Alihbahasakan ke dalam bahasa Inggris kalimat "Partai yang lolos parliamentary threshold stabil pada 9-10 partai politik saja." dari bacaan tentang partai politik di Indonesia.

• TEKS BACAAN:
* * * * * * *

Namun hal itu tidak mendorong Sistem Dua Partai mengisi kekosongan. Sebaliknya sistem politik Orde Reformasi kembali ke era Orde Lama. Puluhan partai-partai baru bermunculan dan puluhan diantaranya berhasil menjadi peserta pemilu. Pada tahun 2004 terdapat 24 partai politik peserta pemilu. Jumlah itu meningkat menjadi 38 pada tahun 2009, anjlok jadi 12 tahun 2014 dan 16 tahun 2019.
Fluktuasi partai politik peserta pemilu tidak berpengaruh terhadap jumlah partai di DPR. Partai yang lolos parliamentary threshold stabil pada 9-10 partai politik saja. Diantaranya terdapat 7 partai yang konsisten mengisi DPR, yaitu PDI Perjuangan, Golkar, PPP, PKS, PAN, PKB dan Demokrat. Sejak 2009 Gerindra menjadi partai ke-8. Dan Nasdem partai konsisten ke-9 sejak pemilu 2014.
Namun Sistem Sembilan Partai ini juga tidak stabil. Dorongan menjadi otokratis tidak surut, malah menguat pada era pemerintahan Presiden Joko Widodo. Pada masa ini partai-partai politik dibungkam dengan jabatan dan uang sehingga banyak undang-undang lolos begitu saja tanpa diskusi dan debat substantif. UU KPK, UU Cipta Kerja, UU IKN misalnya, langsung saja disahkan dalam 1 kali persidangan.
Awan gelap otokrasi sudah menyelimuti sejak Jokowi berkuasa, namun menjadi sangat gelap saat memasuki Pilpres 2024. Jokowi merancang anaknya Gibran Rakabuming Raka untuk menjadi cawapres Prabowo, walau harus merusak kode etik Mahkamah Konstitusi dan mengukuhkan politik dinasti. Prabowo sendiri tidak diragukan akan melanjutkan otokrasi itu ditiandai oleh kesediaannya menerima Gibran sebagai cawapres, kebiasaannya menyelesaikan masalah politik dengan kekerasan (seperti ia buktikan dengan penculikan mahasiswa oposisi di era Orde Baru), dan praktek kepemimpinannya di Gerindra yang melarang pemilihan di semua tingkatan kepengurusan. Prabowo adalah figur despot di Gerindra. Bila Prabowo memenangkan Pilpres 2024 tidak diragukan ia akan menjadikan dirinya sebagai figur despot di Indonesia.
Masa Reformasi dua dasawarsa terakhir memperlihatkan bagaimana Sistem Sembilan Partai telah bertansformasi menjadi Sistem Tirani Mayoritas. Partai koalisi pemerintah yang menguasai 83% kursi DPR merasa tidak perlu lagi memperhitungkan aspirasi partai non-pemerintah. Mereka juga tidak peduli kepada aspirasi buruh, masyarakat adat, suara masyarakat sipil, kelompok minoritas lain ketika membuat undang-undang. Tirani mayoritas, despotisme Prabowo adalah sama sebadan dengan otokrasi Soeharto. Bila Prabowo memenangkan Pilpres 2024 saya tidak yakin politik akan stabil. Perlawanan akan menjalar dan meluas ke seluruh negeri.

* * * * * * *

• DATA TERSEDIA:

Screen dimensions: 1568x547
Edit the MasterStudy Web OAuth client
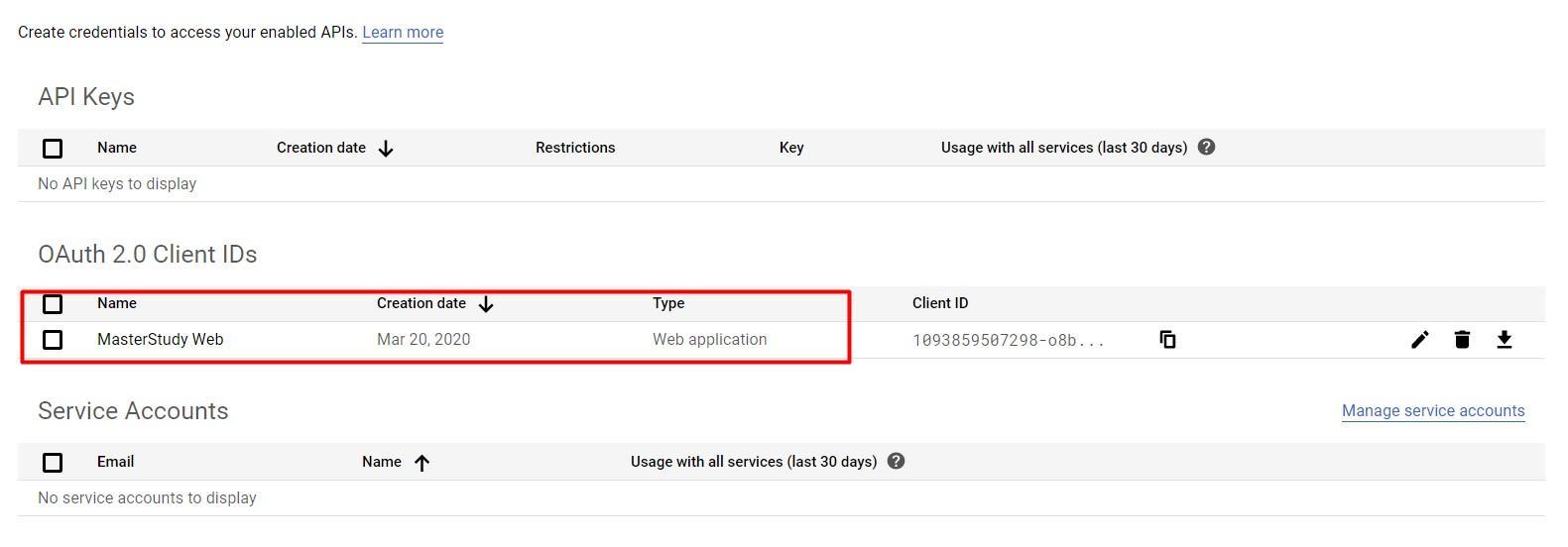pyautogui.click(x=1419, y=340)
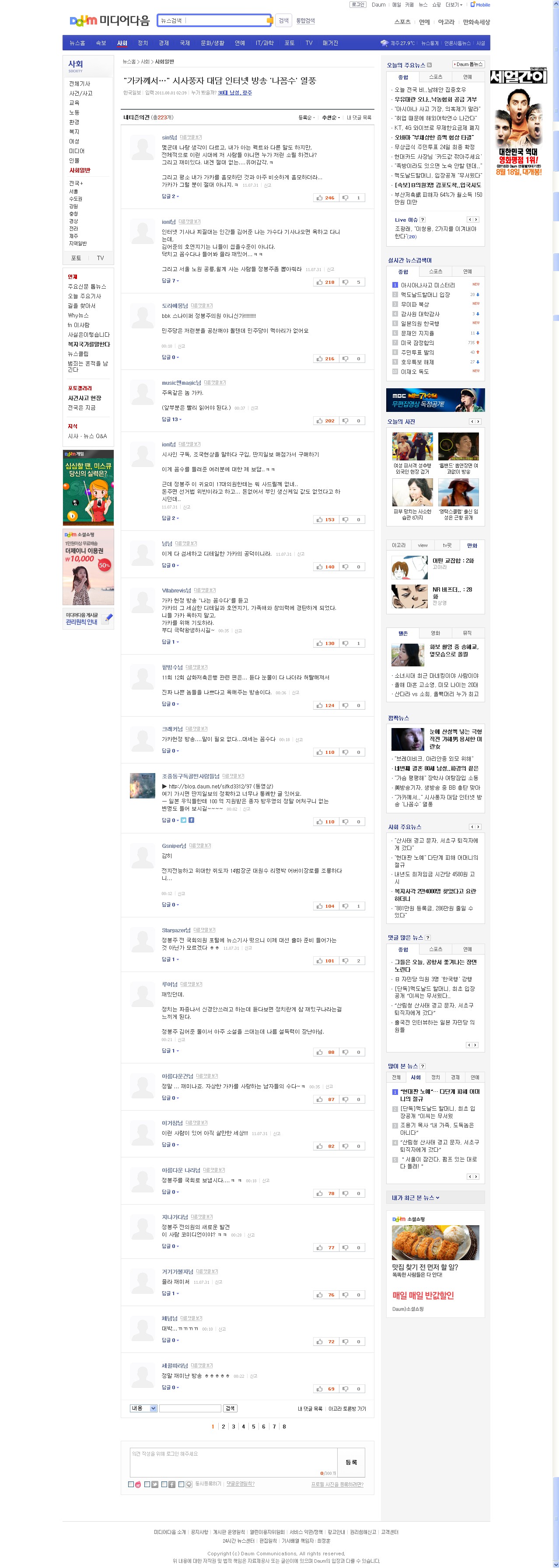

* * * * * * *

• HASIL LATIHAN: The parties that passed the parliamentary threshold remained stable at only 9–10 political parties.